An Infographic is excellent for displaying KPIs, progress statuses, and other summarizing information. Infographics work well when wanting to display key data points that visually draw the user's attention.
Primary Element: from virtualitics_sdk import Infographic, InfographData,
InfographDataType
Exploring Infographics
An Infographic is comprised of one or more InfographData elements, which can be arranged in rows or columns. Each InfographData element can also be assigned an InfographDataType, which will determine its color theme. The different InfographDataType options are:
POSITIVE (Green)
NEGATIVE (Red)
INFO (Blue)
WARNING (Yellow)
An InfographData element can also be assigned any of the icons specified in virtualitics_sdk.icons.fonts. To see what an icon looks like, look up its name on the Google Fonts library.
Creating Infographics
In this example, let’s create an infographic that displays the result of a basic text analysis performed on a string.
from virtualitics_sdk import Infographic, InfographData, InfographDataType
# Importing since we'll be analyzing string data in this example
import string
import collections
class CreateInfographic(Step):
def run(self, flow_metadata):
# Setup
store_interface = StoreInterface(**flow_metadata)
page = store_interface.get_page()
store_interface.update_progress(5, "Creating infographic")
# We'll be providing an analysis of of this string in the infographic
# You could pull this string from the input elements if you wanted.

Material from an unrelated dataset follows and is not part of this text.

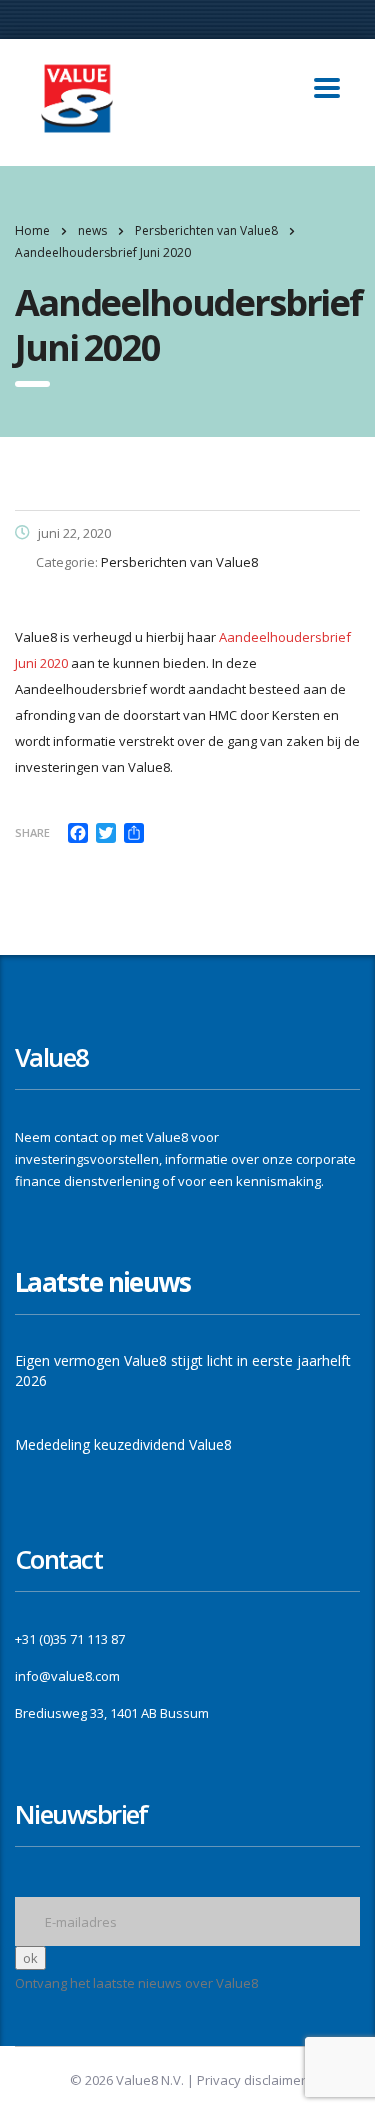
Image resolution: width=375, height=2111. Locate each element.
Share (32, 832)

text_str = "This is a string."
# Perform analysis on string
words_count = len(text_str.split(" "))
characters_count = len(text_str)
count = lambda l1,l2: sum([1 for x in l1 if x in l2])
punctuation_count = count(text_str,set(string.punctuation))
most_common_char_value = collections.Counter(text_str).most_common(1)[0][0]
# Create an InfographicData element for each analysis component
total_words = InfographData(
label="Total Words",
main_text=str(words_count),
supporting_text="Total words in uploaded text.",
icon="warning",
_type=InfographDataType.NEGATIVE,
)
total_characters = InfographData(
label="Total Characters",
main_text=str(characters_count),
supporting_text="Total characters contained in the uploaded text.",
icon="add_circle",
_type=InfographDataType.WARNING,
)
total_punctuation = InfographData(
label="Total Punctuation",
main_text=str(punctuation_count),
supporting_text="Total punctuation marks contained in the uploaded text.",
icon="accessibility",
_type=InfographDataType.POSITIVE,
)
most_common_character = InfographData(
label="Most Common Character",
main_text=most_common_char_value,
supporting_text="Was the most common character contained in the uploaded text. ",
icon="info",
_type=InfographDataType.INFO,
)
# Create a list of our InfographData elements
infograph_data_parts = [
total_words,
total_characters,
total_punctuation,
most_common_character
]
# Assemble infographic
string_analysis_infograph = Infographic(
title="Infographic (Good for KPIs) - Word count analysis based on the text uploaded in the last step",
description="In this description, you can provide some basic context for the metrics displayed in the rest of
the infographic",
data=infograph_data_parts
)
# Add infographic to our current page and desired section
section = page.get_section_by_title("")
section.add_card_w_content(string_analysis_infograph, "Key Insights")
## Update the page
store_interface.update_page(page)
# Create our app and assemble the infographic step
infographic_example_app = App(name="Infographic Example", description="A basic example of how to create an infographic.")
infographic_content = Section(title="", content=[])
infographic_page = Page(title="Infographic Example", sections=[infographic_content])
infographic_step = CreateInfographic(
title="Infographic Example",
description="",
parent="Example",
type=StepType.RESULTS,
page=infographic_page
)
infographic_example_app.chain(ordered_steps=[infographic_step])
What to Expect
This will build out and populate an Infographic, making it easier to review data within the App.